Events

Into the Picture Scroll: The Tale of Yamanaka Tokiwa

When:
Friday, November 10, 2006, 8:00pm - 8:00pm
Description:

In her 2004 film Into the Picture Scroll: The Tale of Yamanaka Tokiwa, documentary filmmaker Sumiko Haneda (b. 1926) follows both the life of 16-17th century Japanese scroll painter Iwasa Matabei and the narrative of one of his most famous picture scrolls. The scroll retells the story of a then-popular joruri puppet play about samurai hero Ushiwaka-maru and his mother, the Lady Tokiwa. On her way to visit her son, Lady Tokiwa is attacked and killed by a group of bandits. Her ghost appears to her son, who promptly sets off to wreak bloody vengeance.
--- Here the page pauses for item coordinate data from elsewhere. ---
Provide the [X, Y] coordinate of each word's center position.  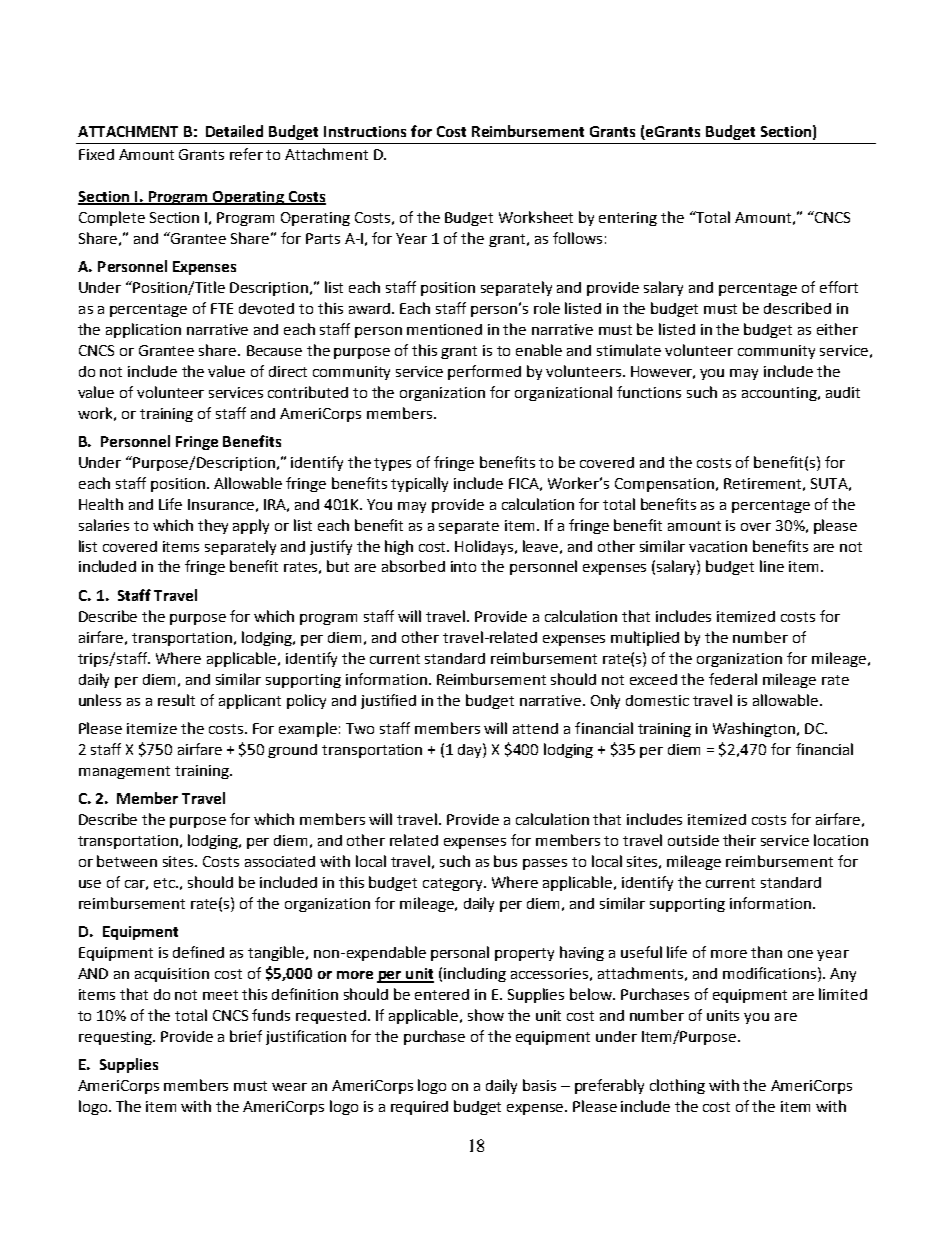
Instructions [365, 131]
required [419, 1108]
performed [484, 372]
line [772, 566]
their [739, 840]
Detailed [234, 131]
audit [843, 392]
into [463, 566]
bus [505, 861]
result [176, 700]
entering [628, 219]
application [143, 330]
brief [246, 1036]
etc [166, 883]
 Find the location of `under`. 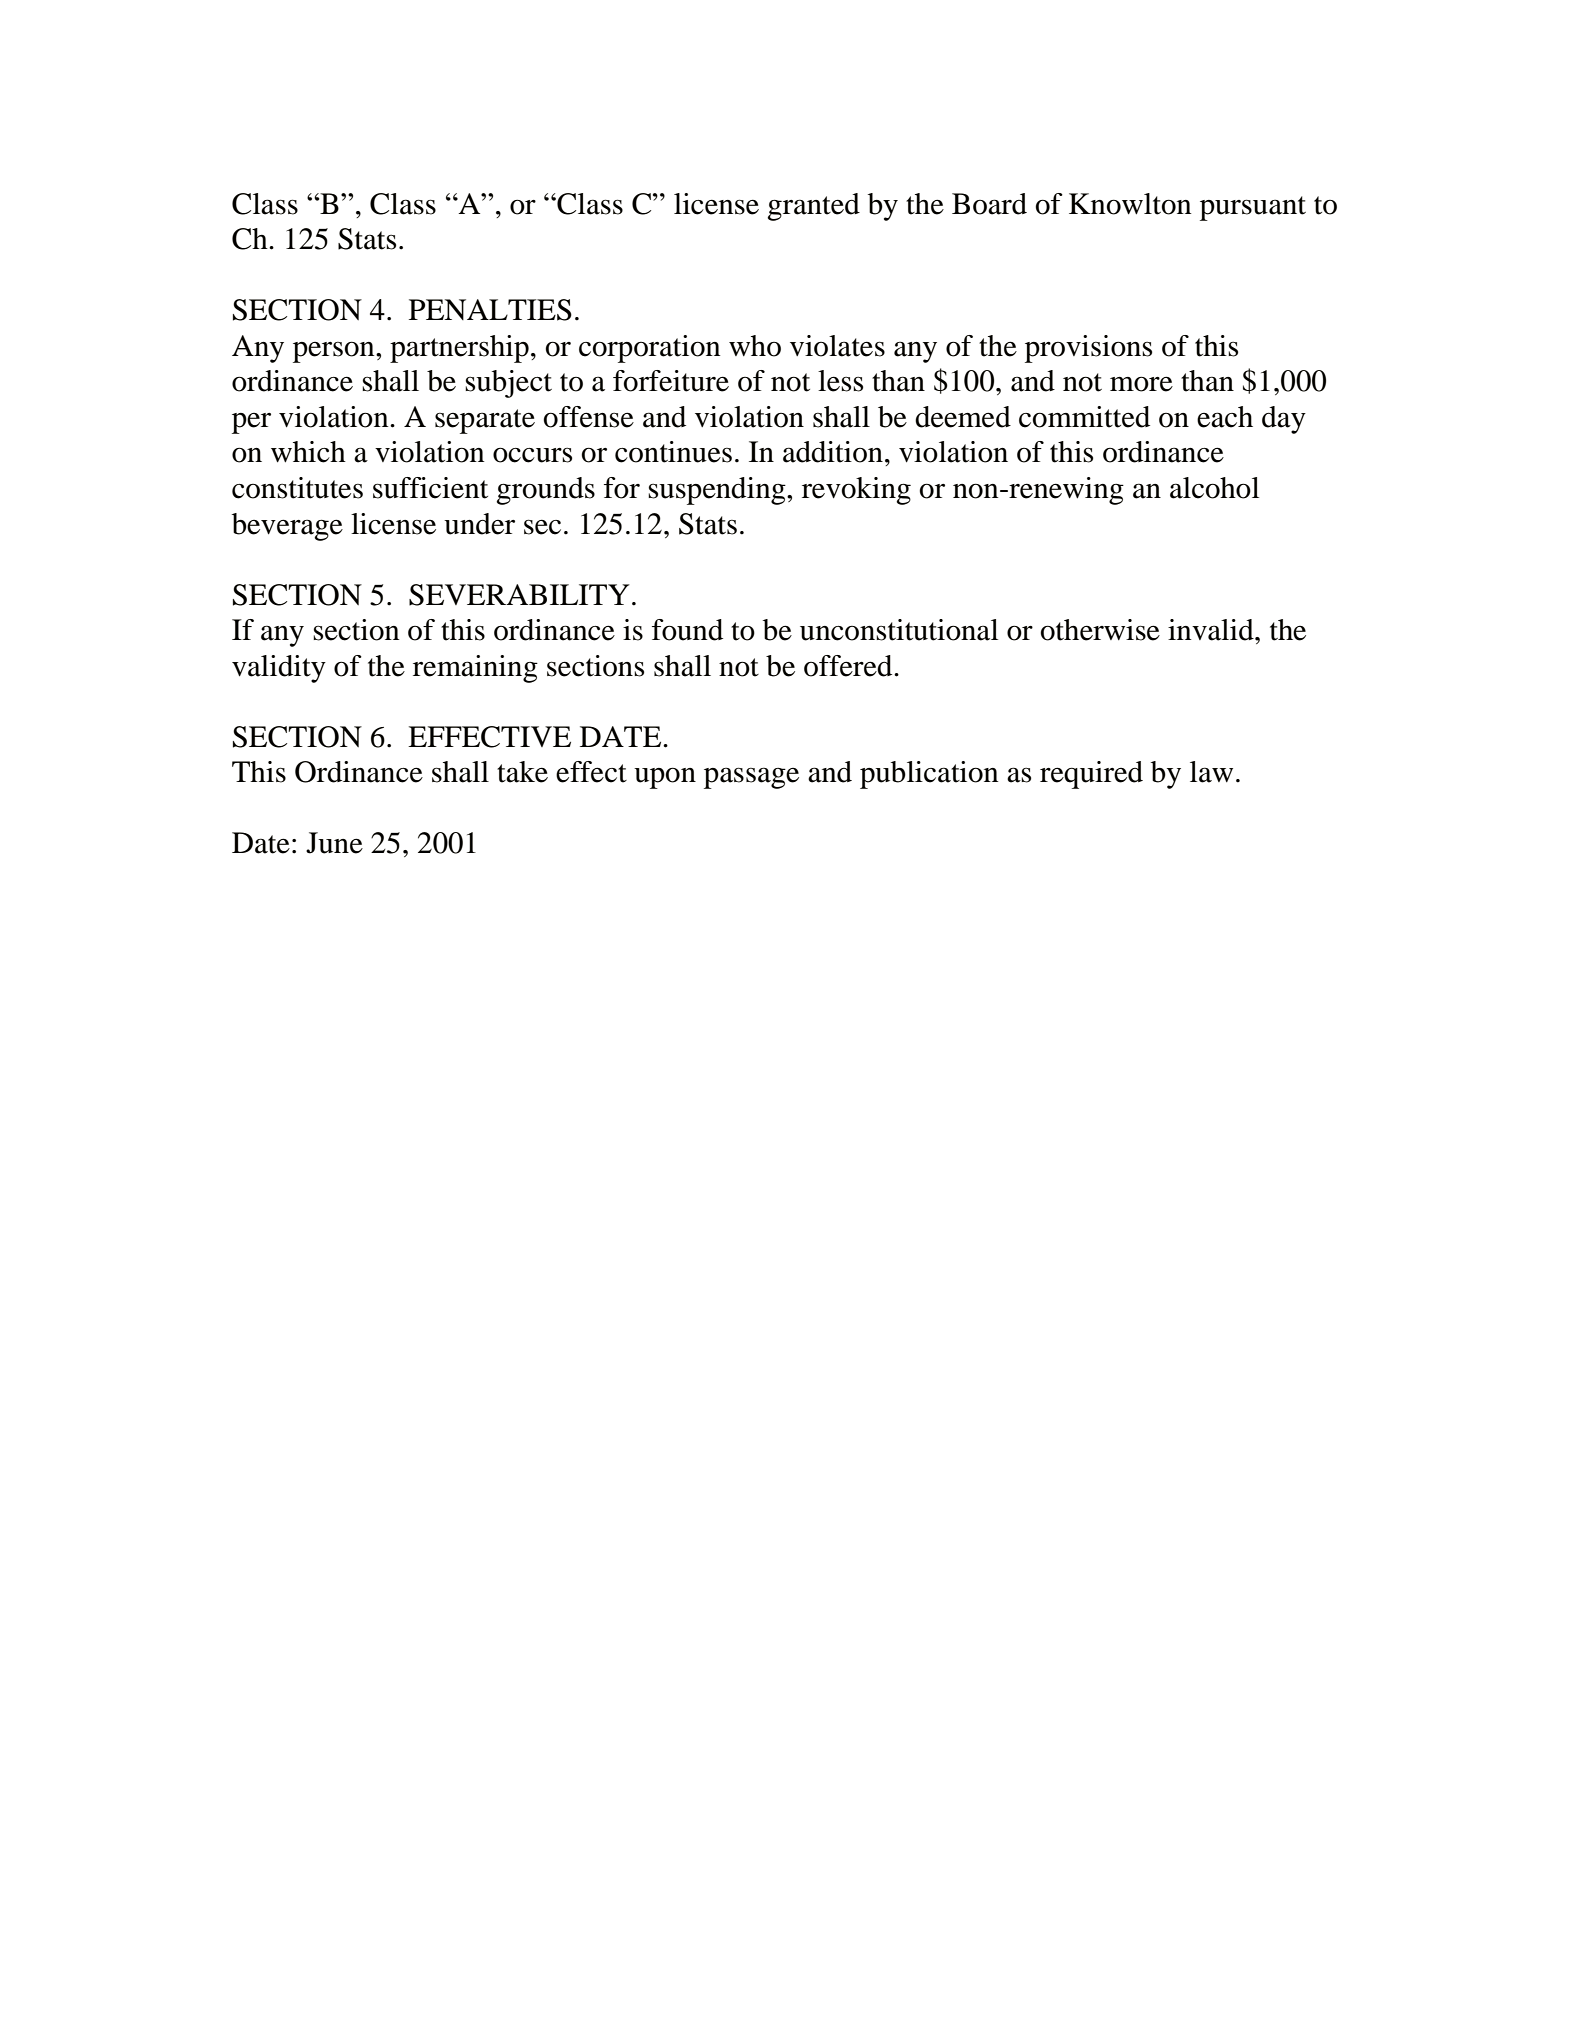

under is located at coordinates (479, 524).
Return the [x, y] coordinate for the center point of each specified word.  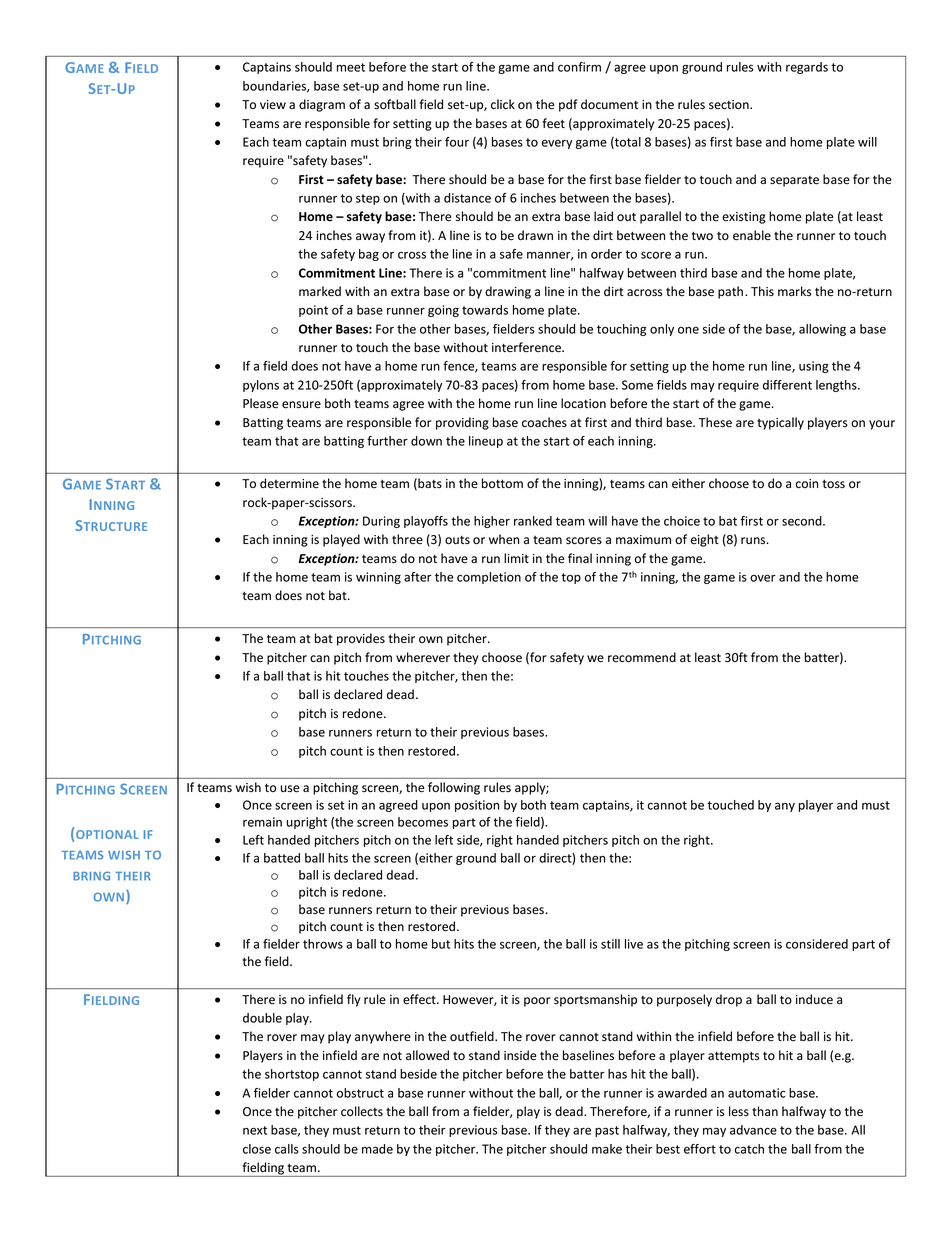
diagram [322, 105]
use [290, 789]
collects [362, 1111]
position [477, 806]
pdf [568, 105]
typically [780, 423]
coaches [544, 422]
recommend [642, 657]
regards [807, 68]
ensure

 The Picture Scroll brims with images gruesome in the extreme as the film shifts between translating into the medium of film the pictorial narrative of the scroll, and reconstructing the biography of its author, whose own mother had been executed on political grounds. Of particular interest is the film's soundtrack, which features newly composed music and a joruri singer, who narrates the story.
(Japan, 2004, 100 minutes, Directed by Sumiko Haneda, in Japanese with English subtitles.)

This is the first screening of Into the Picture Scroll: The Tale of Yamanaka Tokiwa in Chicago, and one of only a handful of screenings so far in North America.

Co-sponsored by Humanities Collegiate Division, the Department of East Asian Languages and Cultures, and University of Chicago Arts Planning Council.